Por Pedro Silva

O “Meu” Brasil

Parece incrível aquilo que vou aqui afirmar, mas “achei” o Brasil há poucos anos (cerca de sete). Para todos aqueles que julgavam que o “achamento” do Brasil se tinha concretizado em 1500, será uma declaração assaz polémica. Mas, naturalmente, quando me refiro a Brasil, não estou a entrar em questiúnculas históricas, mas sim a falar do “meu” Brasil, de um espaço físico aonde jamais fui, mas que a Internet trouxe até mim por volta de 1997/98.

Nessa altura era ainda um muito jovem aspirante a escritor, mas foi então que nasceu o meu fascínio pelo país e povo que habita nesse meu país-irmão. Poderão indagar-se da razão, mas, para ser absolutamente sincero, nem eu consigo responder de forma directa e inequívoca – muitos apaixonam-se pelo Brasil pelo facto de ser um país solarengo (mas para quem, como eu, não aprecia sobremaneira o calor, e, para além disso, nunca foi ao Brasil, isso não seria uma razão válida); outros apaixonam-se pelas paisagens paradisíacas (apenas as conheço por televisão, livro ou ecrã de computador – e pode ter pesado um pouco nesta minha paixão, mas não creio que totalmente); ainda outros, finalmente, apreciam o modo aberto e franco do povo brasileiro (parece-me, de facto, ser este o motivo; nós, portugueses, somos mais introvertidos, mais formais e lidar com os meus amigos e amigas brasileiros deu-me uma nova noção de relacionamentos pessoais).

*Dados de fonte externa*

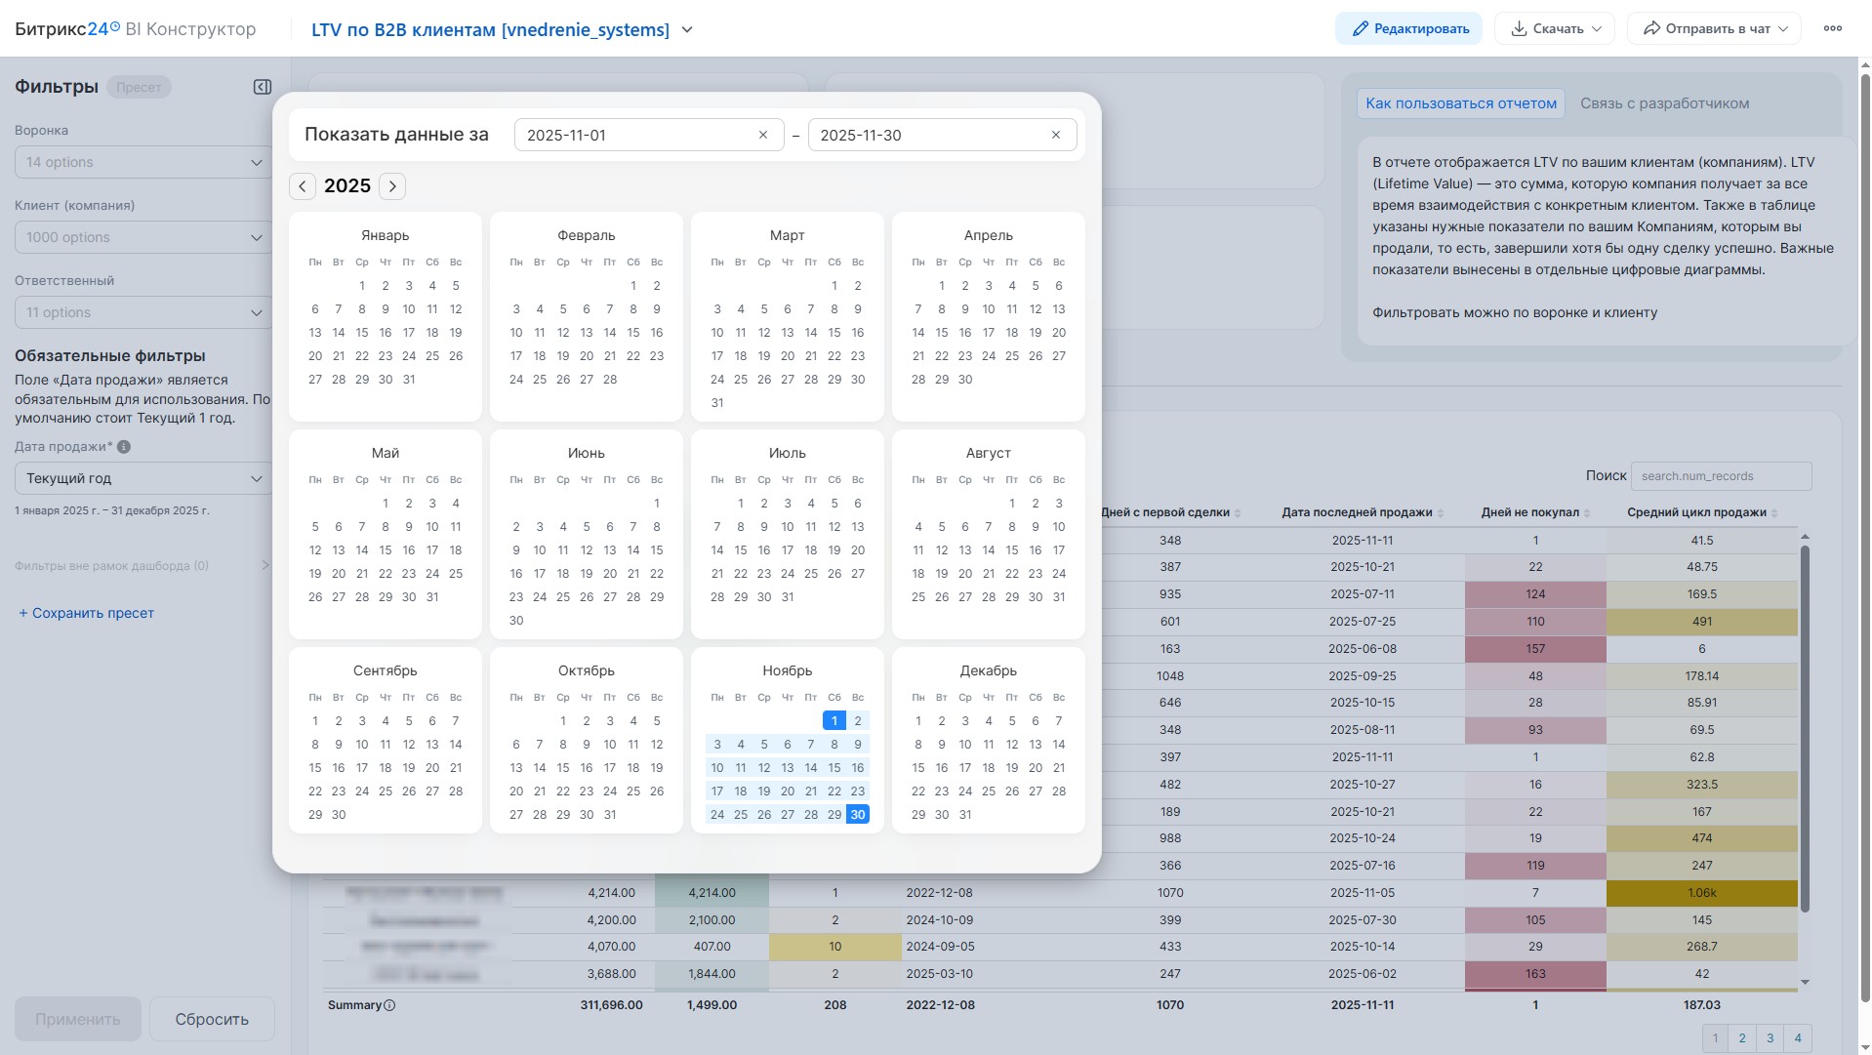The image size is (1872, 1055).
Task: Select December 15 in the calendar
Action: (918, 768)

Desde logo, a par com a labuta diária pela minha carreira literária em Portugal, decidi que o Brasil teria de ser encarada numa perspectiva igualitária ao do meu país, ou seja, sempre que tivesse uma obra pronta a publicar, daria similar possibilidade a editores brasileiros e portugueses de a publicar. É assim que, em 2001, após a publicação da minha primeira obra em Portugal, um ano antes, surge um livro meu editado no Brasil que, ainda hoje, se mantém como referência extremamente positiva do carinho que os brasileiros me proporcionaram.
Sinto, de alguma maneira, estar em dívida para com o povo-irmão, não apenas os muitos milhares que decidiram adquirir aquilo que eu tinha escrito, mas todos os que decidiram apostar nas minhas qualidades de escritor e também todos os que me têm apoiado ainda antes de ver um título meu lançado para as prateleiras das livrarias e que depois disso continuam a ser meus amigos.

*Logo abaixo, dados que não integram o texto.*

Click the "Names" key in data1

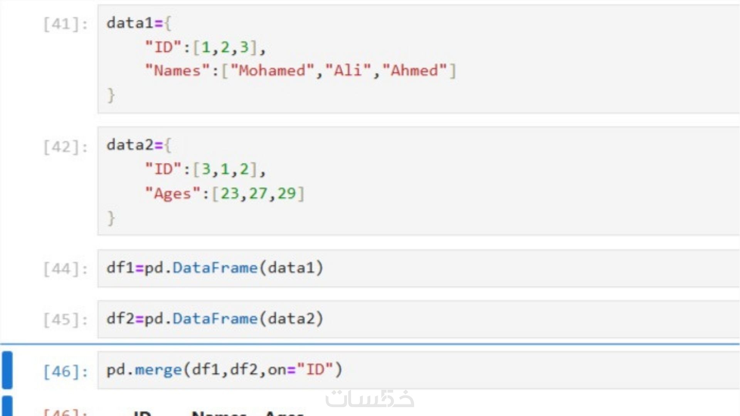click(x=177, y=71)
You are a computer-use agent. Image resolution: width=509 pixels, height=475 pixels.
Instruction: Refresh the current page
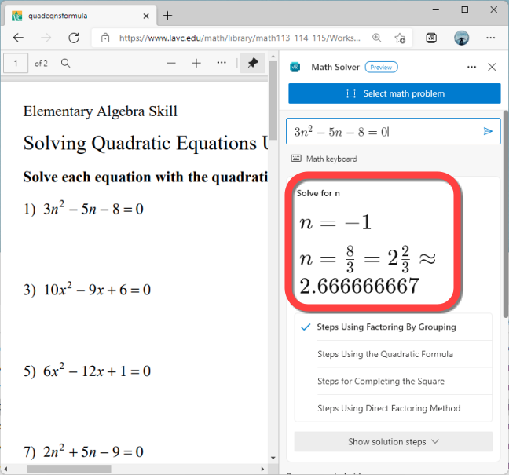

Porque, aparte todas as vendas que se possam ou não fazer, no final de “espremida a laranja literária”, sobre apenas o “sumo da amizade”.

É isso que realmente nos conforta, que nos alegra, que nos dá alento e proporciona que continuemos nestas andanças culturais, em busca de deixar algo aos vindouros.

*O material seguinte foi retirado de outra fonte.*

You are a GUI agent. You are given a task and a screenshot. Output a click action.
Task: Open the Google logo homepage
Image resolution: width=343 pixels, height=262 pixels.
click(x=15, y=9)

Não escrevo para mim; escrevo para todos. Obviamente que, se não me der prazer o que estou a escrever, então dificilmente conseguirei fazê-lo. Um verdadeiro escritor (na acepção da palavra que me tem guiado nestes, ainda, parcos anos) pensa, em primeiro lugar, no leitor e só depois na sua própria pessoa. Porque, se pensar em escrever para si, não valerá a pena publicar.

Não pretendendo alongar-me muito mais nesta minha primeira colaboração neste simpático espaço cultural da Internet, não queria terminar sem agradecer aos fazedores deste website, endereçando-lhes os parabéns pelo facto de conseguirem levar a bom porto a sempre complicada nau literária.

E o “meu” Brasil, esse, continua sempre aqui no coração. Tal como a vontade de um dia vir a conhecer fisicamente esse espaço geográfico que povoa a minha mente de uma maneira tão esplendorosa.

*Pedro Silva, português reside em Tomar. É escritor e tem mais de cinquenta livros publicados, em países tão díspares quanto Portugal, Brasil, Espanha ou Chile; tem, igualmente, produzido títulos em diversas áreas temáticas, tais como o ensaio histórico, a ficção, o roteiro turístico ou mesmo os contos. Para além disso, o escritor, tem-se dedicado igualmente a colaborar com diversos jornais portugueses, assim como revistas em Portugal e Brasil, tais como “História Viva”, “Desvendando a História” ou “Aventuras na História”. Foi ainda Editor de Edições Série B (Portugal).